▶ _WHAT TO DO_:
With the pictures left out, please write out exactly each line from the one containing "How do I perform: Click" through the end of the material.

▶ _RECORDS SHOWN_:
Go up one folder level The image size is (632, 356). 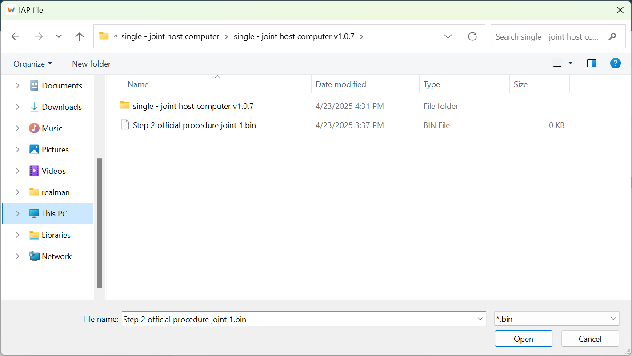coord(80,36)
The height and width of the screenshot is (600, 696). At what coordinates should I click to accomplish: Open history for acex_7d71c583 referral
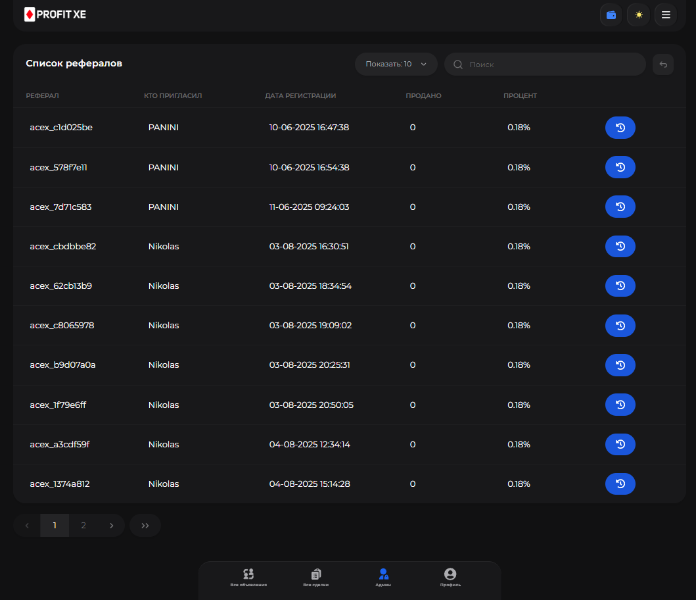tap(620, 207)
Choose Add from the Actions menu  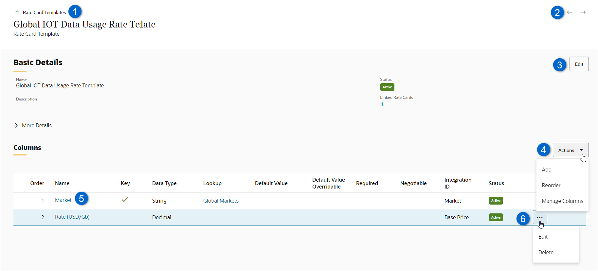[x=547, y=170]
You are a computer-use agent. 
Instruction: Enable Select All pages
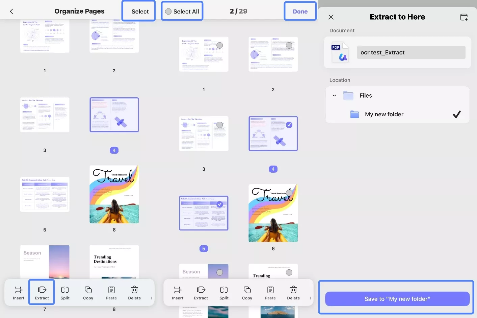point(182,11)
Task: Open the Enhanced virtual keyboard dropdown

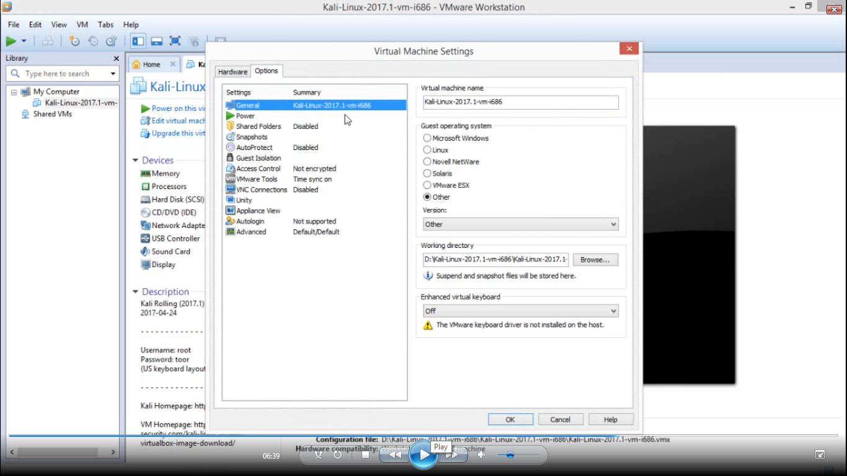Action: tap(520, 311)
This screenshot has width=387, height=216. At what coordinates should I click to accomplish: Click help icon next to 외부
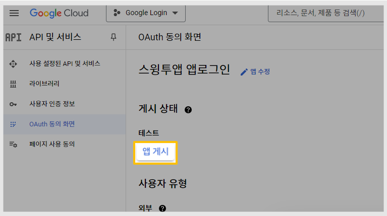[162, 208]
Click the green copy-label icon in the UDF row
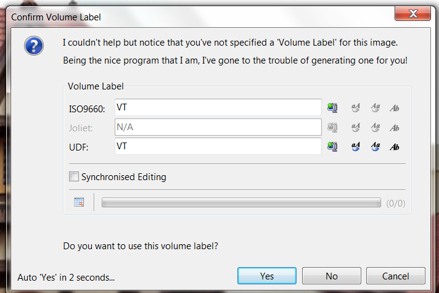Screen dimensions: 439x293 coord(332,146)
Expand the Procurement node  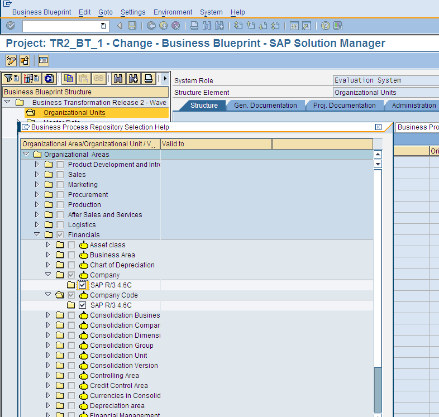click(37, 195)
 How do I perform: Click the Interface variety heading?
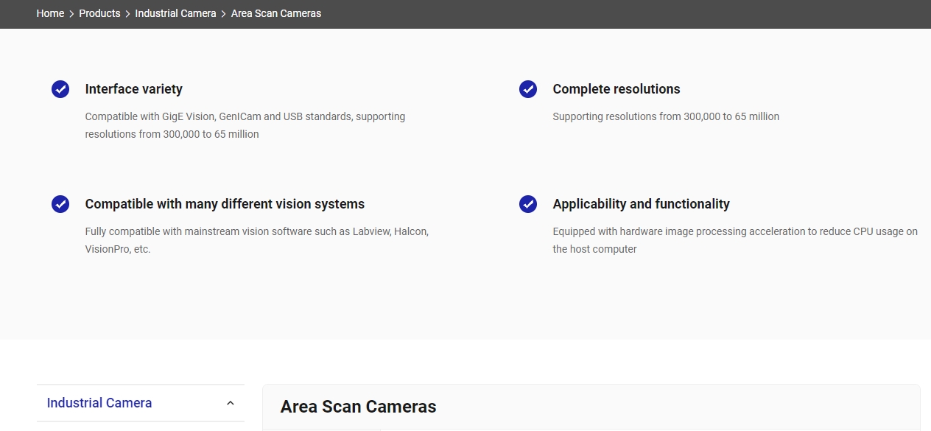133,89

▶ _ANSWER TO THIS EXERCISE_:
 How do I perform: Click the Interface variety heading?
133,89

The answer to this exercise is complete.